Summary background data: PROs are increasingly recognized in pancreatic cancer studies. There is no consensus on which of the many available PROs are most important.
Methods: A multicenter Delphi study among patients with pancreatic cancer (curative- and palliative-setting) and HCPs in 6 pancreatic centers in the US (Baltimore, Boston), Europe (Amsterdam, Verona), and Asia (Mumbai, Seoul) was performed. In round 1, participants rated the importance of 56 PROs on a 1 to 9 Likert scale. PROs rated as very important (scores 7-9) by the majority (≥80%) of curative- and/or palliative-patients as well as HCPs were included in the core set. PROs not fulfilling these criteria were presented again in round 2, together with feedback on individual and group ratings. Remaining PROs were ranked based on the importance ratings.

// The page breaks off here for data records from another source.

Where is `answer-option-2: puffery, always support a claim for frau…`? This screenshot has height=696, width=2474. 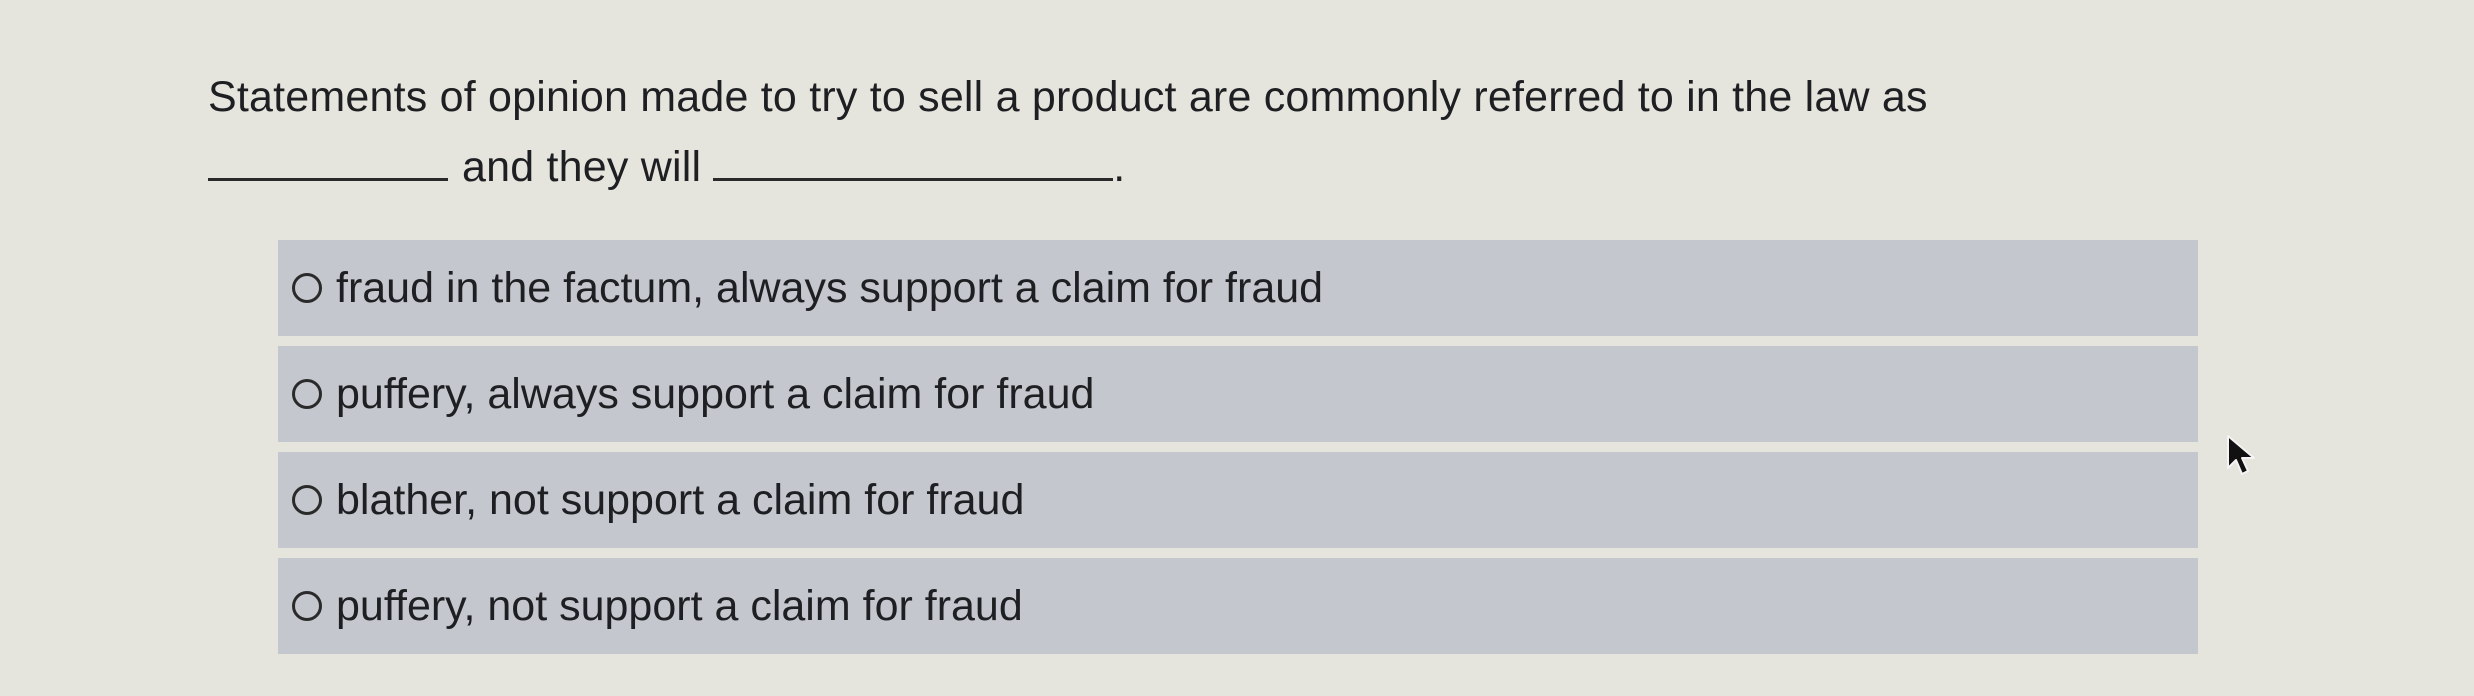
answer-option-2: puffery, always support a claim for frau… is located at coordinates (1238, 394).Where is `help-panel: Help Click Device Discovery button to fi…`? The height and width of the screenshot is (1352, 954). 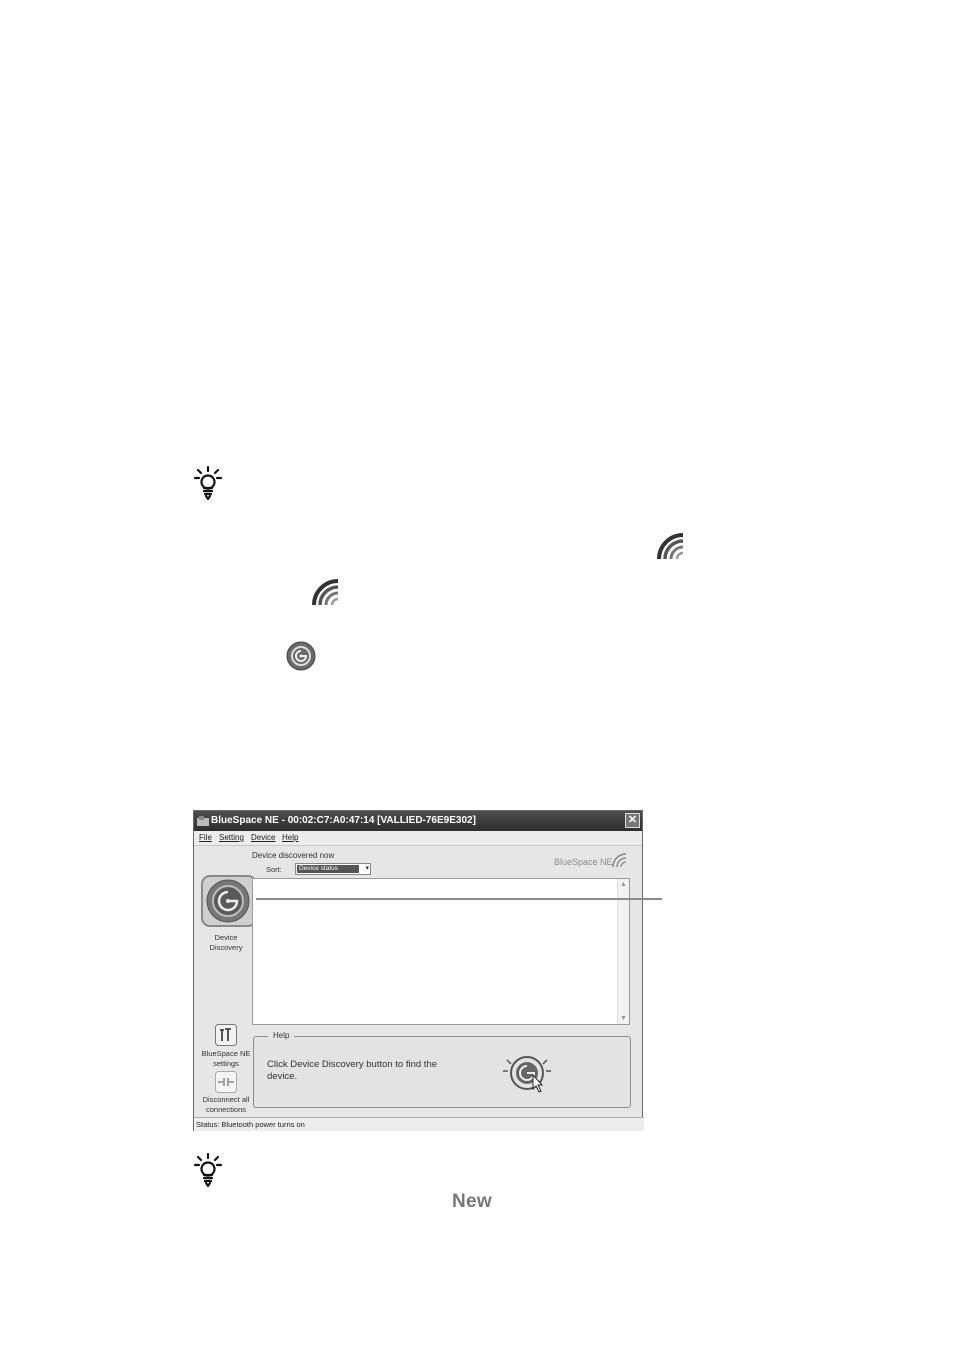
help-panel: Help Click Device Discovery button to fi… is located at coordinates (442, 1070).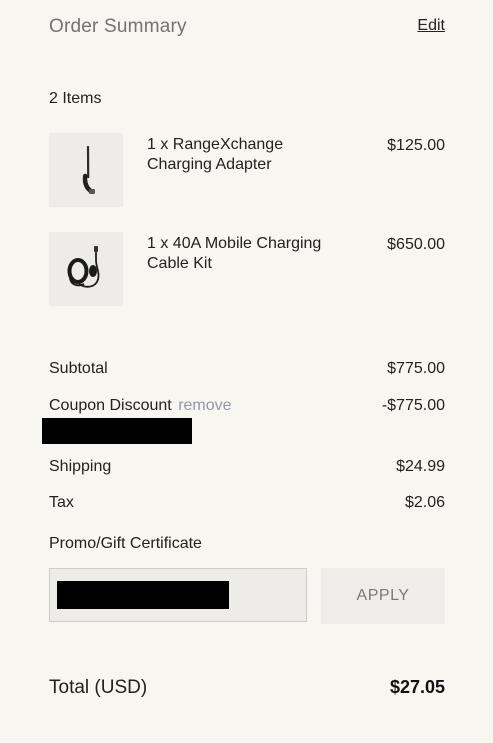 This screenshot has width=493, height=743. I want to click on shipping-value: $24.99, so click(420, 466).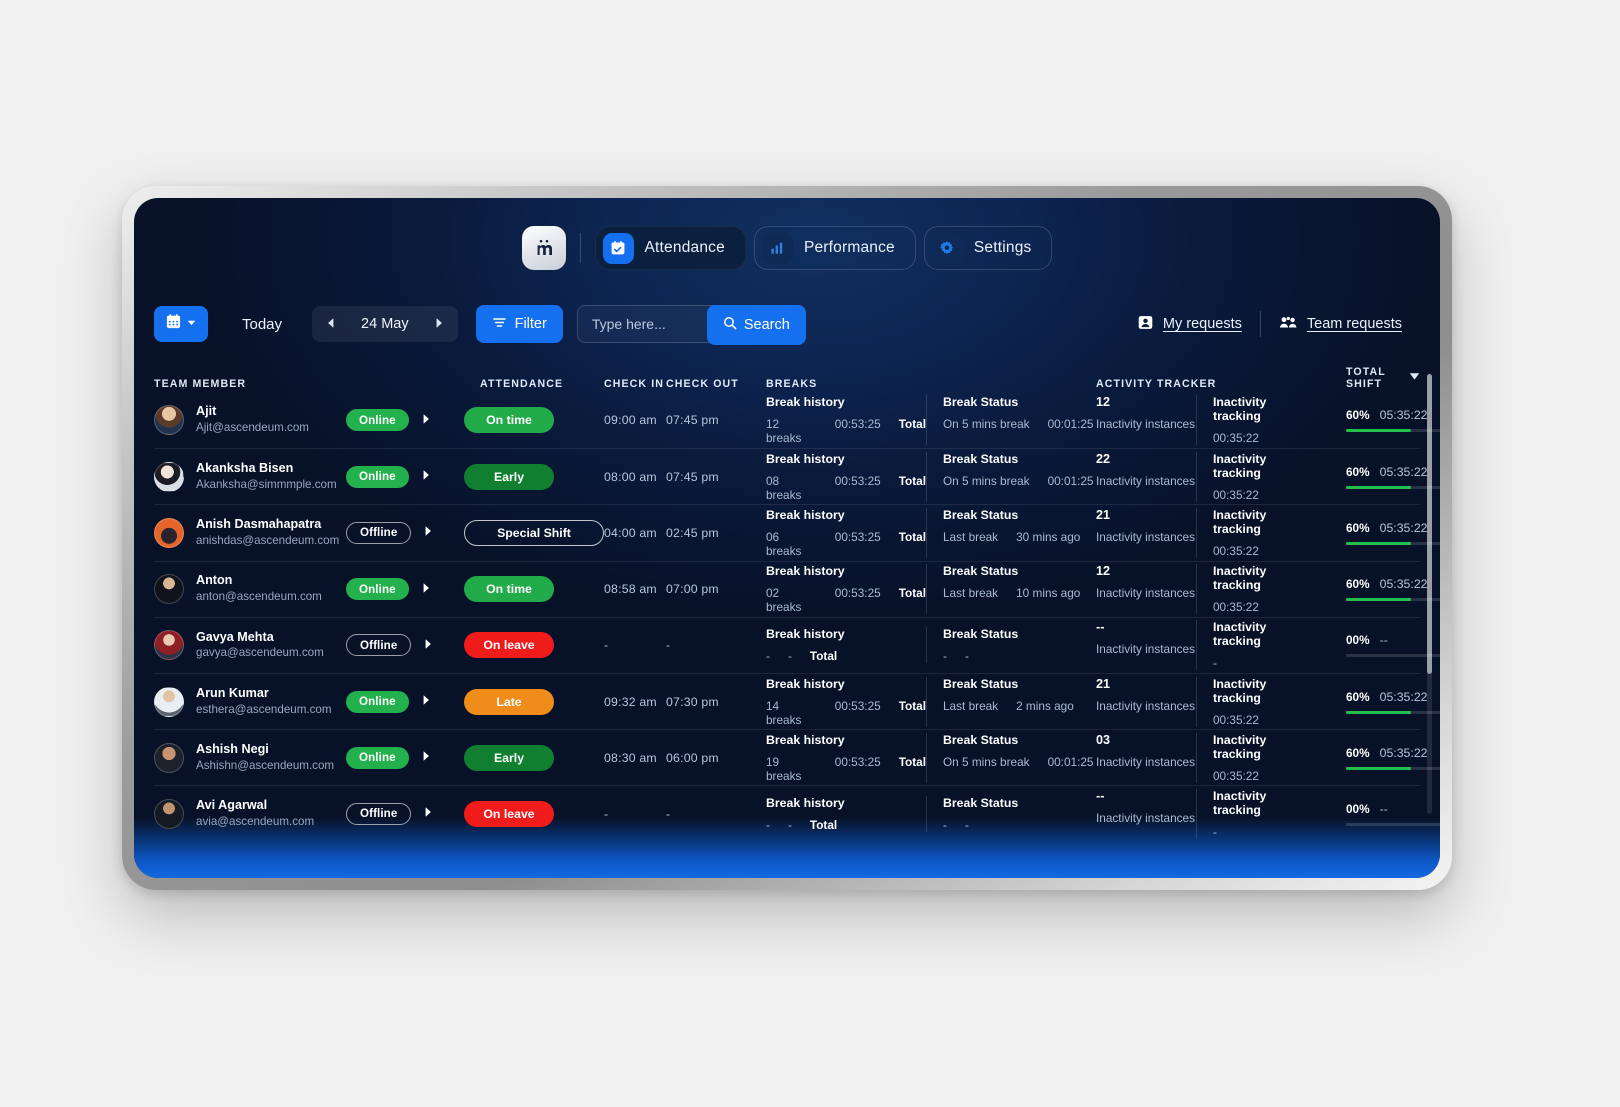  I want to click on check-out-time: 07:45 pm, so click(692, 420).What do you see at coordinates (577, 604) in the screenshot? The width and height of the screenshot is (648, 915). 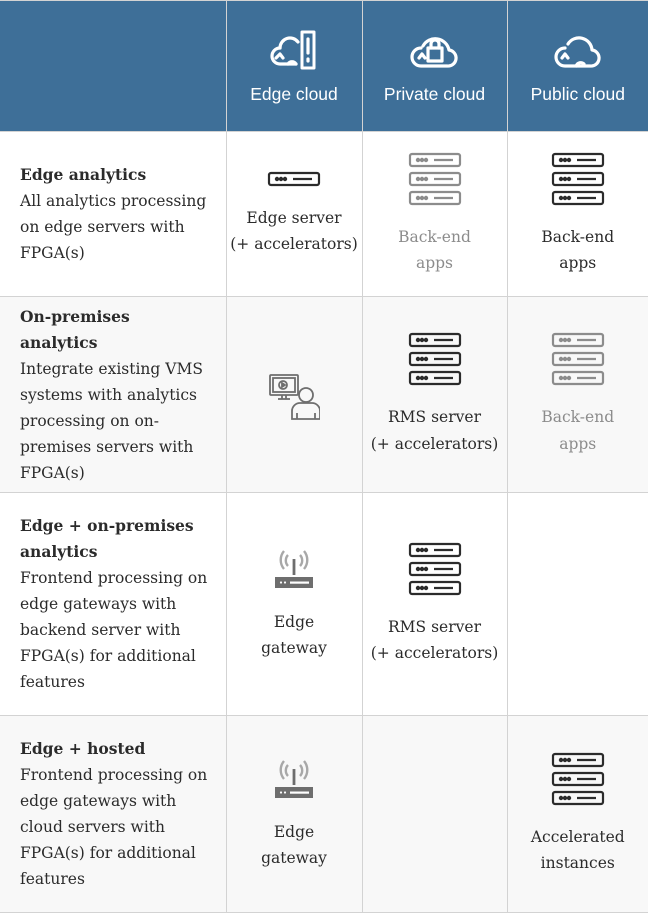 I see `cell-public-cloud-empty` at bounding box center [577, 604].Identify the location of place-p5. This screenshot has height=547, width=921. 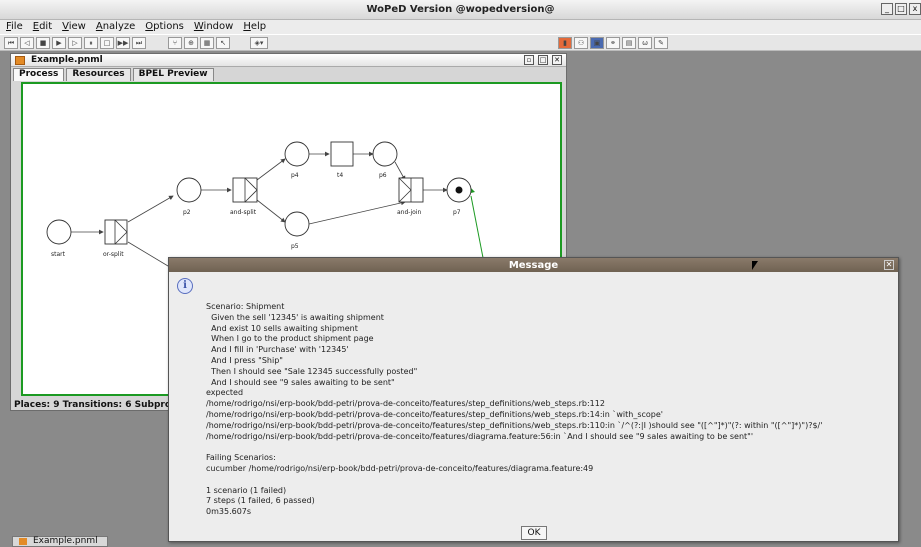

Results: In total 731 patients and HCPs were invited, 501 completed round 1, and 420 completed both rounds. This included 204 patients in curative-setting, 74 patients in palliative-setting, and 142 HCPs. After 2 rounds, 8 PROs were included in the core set: general quality of life, general health, physical ability, ability to work/do usual activities, fear of recurrence, satisfaction with services/care organization, abdominal complaints, and relationship with partner/family.
Conclusions: This international Delphi study among patients and HCPs established a core set of PROs in pancreatic cancer, which should facilitate the design of future pancreatic cancer trials and outcomes research.